** Passage follows **

MPs call for evidence on clinical trials and data disclosure

BMJ 2012; 345 doi: (Published 17 December 2012) Cite this as: BMJ 2012;345:e8537
  1. Zosia Kmietowicz
  1. 1BMJ

MPs have released details of the inquiry they are to hold early next year into clinical trials and the disclosure of data.

The Science and Technology Committee said that several events have sparked the need for the inquiry, including the publication of the book Bad Pharma by Ben Goldacre, which highlighted the fact that drug companies can choose which clinical trials of new drugs they publish, skewing the evidence base for the effectiveness and effects of their products.

Other events that prompted the inquiry were the establishment in December 2011 of the Health Research Authority to protect and promote the interests of patients and the public in health research and proposals earlier this year by the European Commission to revise its clinical trials directive.1 2

Stephen Dorrell, chairman of the House of Commons Health Committee, announced last month at the NHS Alliance’s conference in Bournemouth that MPs would examine the issue of sharing of clinical trial data.3

The committee is seeking written submission of up to 3000 words on several questions:

  • Do the European Commission’s proposed revisions to the clinical trials directive tackle the main barriers to conducting clinical trials in the United Kingdom and European Union?

** End of Passage **

→ **Exercise requirements**
A. Return the passage of the article on the clinical trials inquiry between "BMJ 2012; 345" and "of their products.", inclusive, copied word for word.
B. Take the article on the clinical trials inquiry further, beginning right after its final sentence.

** Given information follows **

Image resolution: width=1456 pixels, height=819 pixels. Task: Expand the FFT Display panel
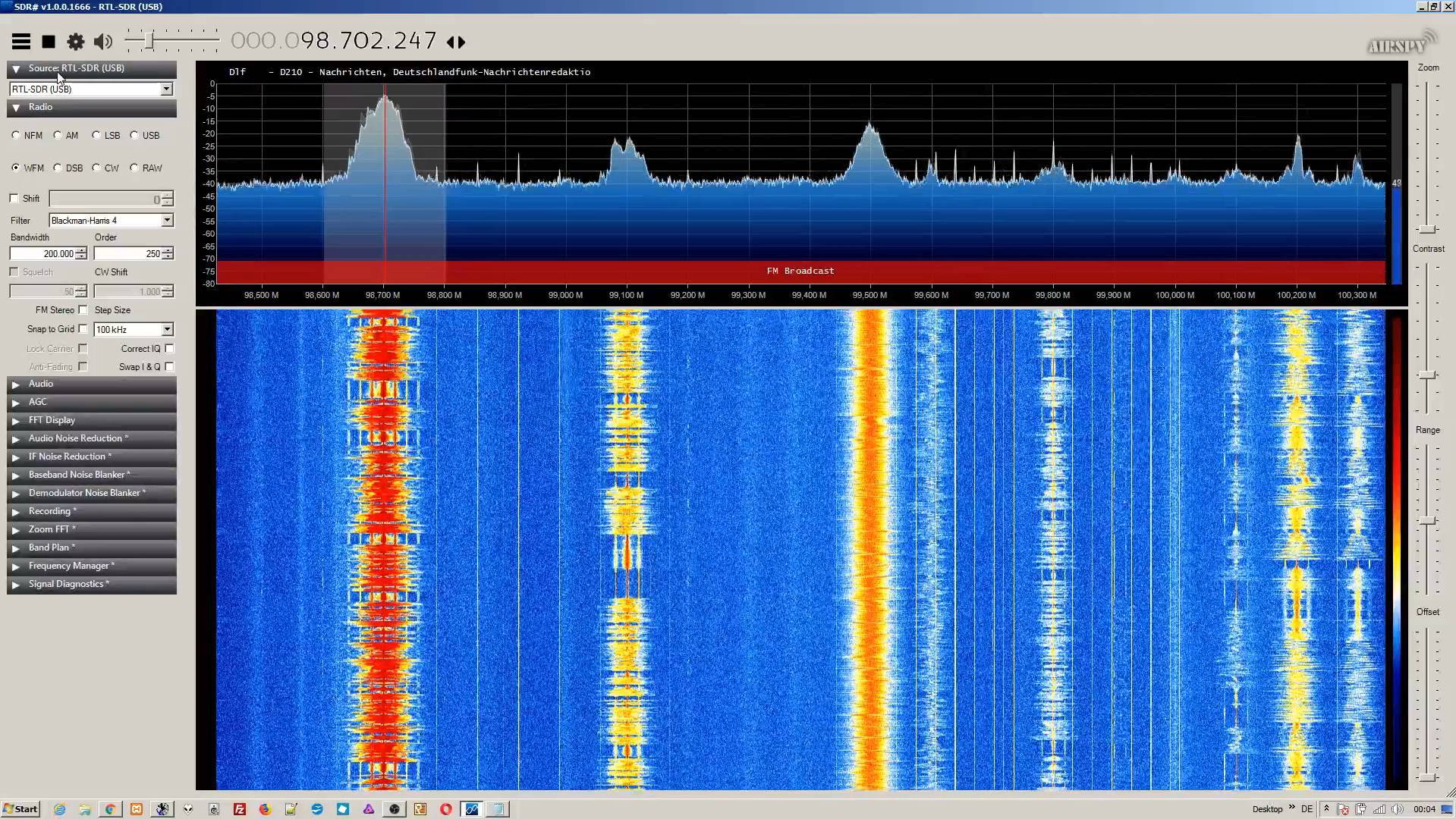pyautogui.click(x=52, y=420)
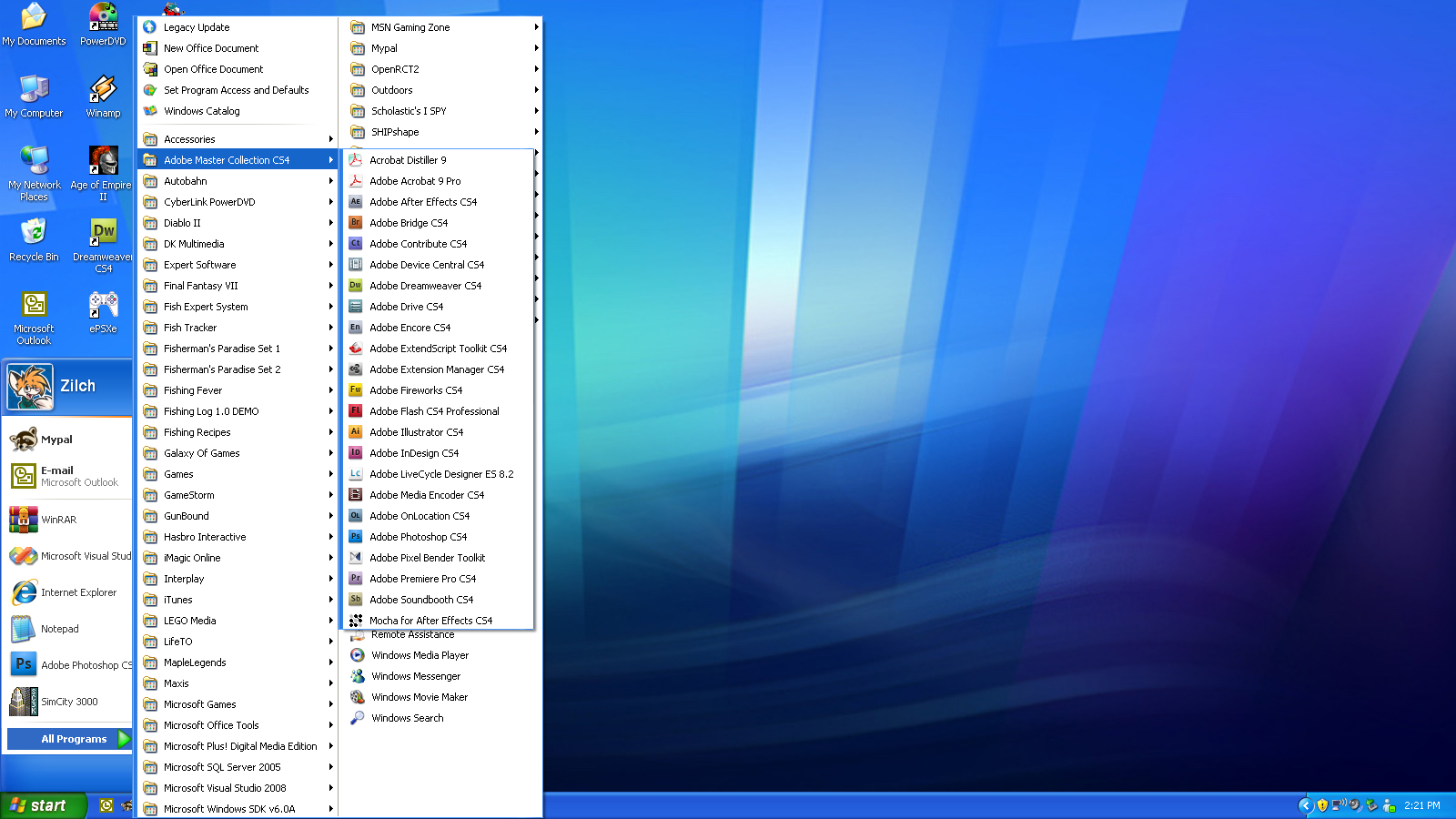Click the Adobe InDesign CS4 icon
Image resolution: width=1456 pixels, height=819 pixels.
coord(356,453)
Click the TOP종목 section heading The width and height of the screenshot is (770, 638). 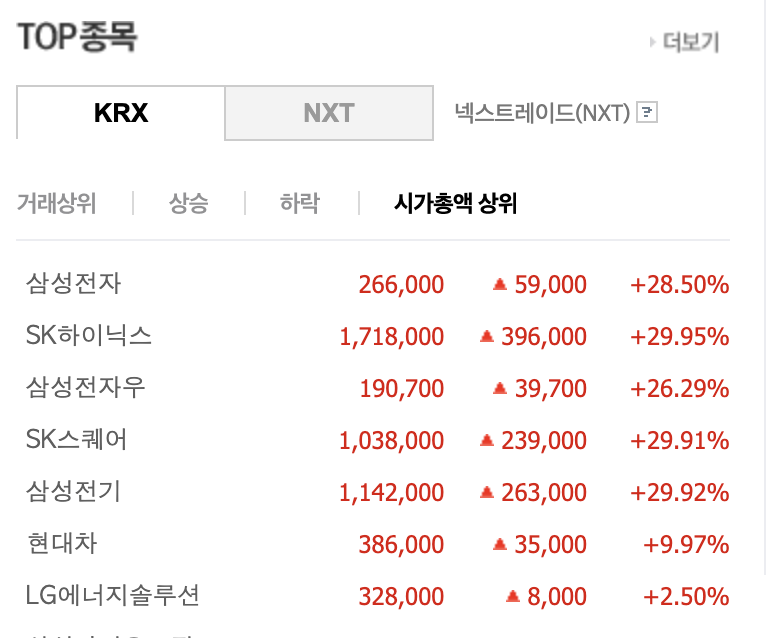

** End of Given information **

→ **Expected results**
A.
BMJ 2012; 345 doi: (Published 17 December 2012) Cite this as: BMJ 2012;345:e8537
  1. Zosia Kmietowicz
  1. 1BMJ

MPs have released details of the inquiry they are to hold early next year into clinical trials and the disclosure of data.

The Science and Technology Committee said that several events have sparked the need for the inquiry, including the publication of the book Bad Pharma by Ben Goldacre, which highlighted the fact that drug companies can choose which clinical trials of new drugs they publish, skewing the evidence base for the effectiveness and effects of their products.

B.
  • What is the role of the Health Research Authority in relation to clinical trials, and how effective has it been to date?

  • What evidence is there that drug companies withhold data from clinical trials and what impact does this have on public health?

  • How could the occurrence and results of clinical trials be made more open to scrutiny? Who should be responsible?

  • Can lessons about transparency and disclosure of clinical data be learnt from other countries?


Cite this as: BMJ 2012;345:e8537


  • Submissions should be emailed to scitechcom{at} by noon on Friday 22 February 2013 and marked “Clinical Trials.”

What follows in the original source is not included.